To make a long story short, Alice hires Kalifriki to destroy an intelligent artificial black hole... or, as she initially described the target:

     "Aidon," she said. "He is Aidon."
     "The one you seek?" Kalifriki asked. "The one you would have me kill?"
     "Yes," she said. Then, "No. We must go to a special place," she finished.
     "I don't understand," he said. "What place?"
     "Aidon."
     "Is Aidon the name of a man or the name of a place?"
     "Both," she said. "Neither."
     "I have studied with Zen masters and Sufi sages," he said, "but I can make no sense of what you are saying. What is Aidon?"
     "Aidon is an intelligent being. Aidon is also a place. Aidon is not entirely a man.
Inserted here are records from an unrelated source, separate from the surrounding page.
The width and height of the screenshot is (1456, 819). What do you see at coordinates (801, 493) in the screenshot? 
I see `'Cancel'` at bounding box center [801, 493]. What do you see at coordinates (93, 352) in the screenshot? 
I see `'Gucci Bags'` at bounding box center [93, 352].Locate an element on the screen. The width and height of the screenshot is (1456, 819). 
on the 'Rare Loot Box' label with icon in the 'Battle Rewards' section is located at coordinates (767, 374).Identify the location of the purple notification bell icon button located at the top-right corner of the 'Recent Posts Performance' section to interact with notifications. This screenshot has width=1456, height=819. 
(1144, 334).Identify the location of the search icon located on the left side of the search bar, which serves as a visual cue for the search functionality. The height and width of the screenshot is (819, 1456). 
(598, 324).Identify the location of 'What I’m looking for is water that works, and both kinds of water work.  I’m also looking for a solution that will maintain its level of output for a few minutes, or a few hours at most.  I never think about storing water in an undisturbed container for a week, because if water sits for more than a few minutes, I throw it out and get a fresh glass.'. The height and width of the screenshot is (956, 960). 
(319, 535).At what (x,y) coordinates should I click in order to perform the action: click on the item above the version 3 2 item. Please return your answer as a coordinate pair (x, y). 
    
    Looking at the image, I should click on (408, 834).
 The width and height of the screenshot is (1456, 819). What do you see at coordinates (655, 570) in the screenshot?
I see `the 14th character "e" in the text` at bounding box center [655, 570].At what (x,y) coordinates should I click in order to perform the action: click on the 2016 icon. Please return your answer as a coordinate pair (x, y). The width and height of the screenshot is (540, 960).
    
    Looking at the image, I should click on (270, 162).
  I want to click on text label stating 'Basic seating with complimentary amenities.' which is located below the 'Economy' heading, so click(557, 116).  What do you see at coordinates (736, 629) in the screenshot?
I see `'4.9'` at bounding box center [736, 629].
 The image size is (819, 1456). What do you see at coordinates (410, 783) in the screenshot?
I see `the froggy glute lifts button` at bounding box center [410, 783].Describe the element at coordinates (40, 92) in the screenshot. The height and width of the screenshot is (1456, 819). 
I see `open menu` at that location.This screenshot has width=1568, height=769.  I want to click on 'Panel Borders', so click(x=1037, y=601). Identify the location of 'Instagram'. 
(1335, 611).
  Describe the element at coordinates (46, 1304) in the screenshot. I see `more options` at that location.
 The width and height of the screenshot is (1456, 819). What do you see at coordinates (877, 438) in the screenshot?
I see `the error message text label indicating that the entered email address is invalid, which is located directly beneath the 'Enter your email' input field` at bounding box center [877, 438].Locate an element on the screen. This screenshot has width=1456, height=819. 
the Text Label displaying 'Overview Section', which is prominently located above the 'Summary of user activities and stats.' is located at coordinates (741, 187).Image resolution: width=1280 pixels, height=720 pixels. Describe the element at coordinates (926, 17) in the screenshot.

Aidon is not such a place as places are in this world."
     "Ah," he said. "Aidon is an artificial intelligence, a construct."
     "Yes," she said. "No."

Anyway, Kalifriki is an immensely powerful being with potentially dozens of cosmic-powered enemies, making him perfect for use as a player character's "ally with baggage" in the campaign that I had set out to run.  Here is how I wrote his statistics up for Amber Diceless:

Kalifriki of the Thread          [100 Points]
PSYCHE [35 Points]
STRENGTH [15 Points]
ENDURANCE [Chaos Rank]
WARFARE [15 Minutes]

Thread of Cosmic String [10 Points]
     * Valley of Frozen Time shadow [6 Points]
          - Primal Shadow [4 Points]
          - Access Barriers [2 Points]
     * Red Thread Bracelet manifestation
          - Able to "Mold" Shadow Reality [4 Points]
          - No Psyche [0 Points]
          - Innate Connection [*1 Points]

Cosmic String Conjuration and Shadow Travel [35 Points]

Kalifriki bears a thread of cosmic string upon his forearm-- an infinite strand which loops imperceptibly throughout all of time and space, across every dimension, and which touches every possible reality.  He is able to travel along the length of its fibers to any place which he desires, to alter reality, to conjure or create or destroy at will.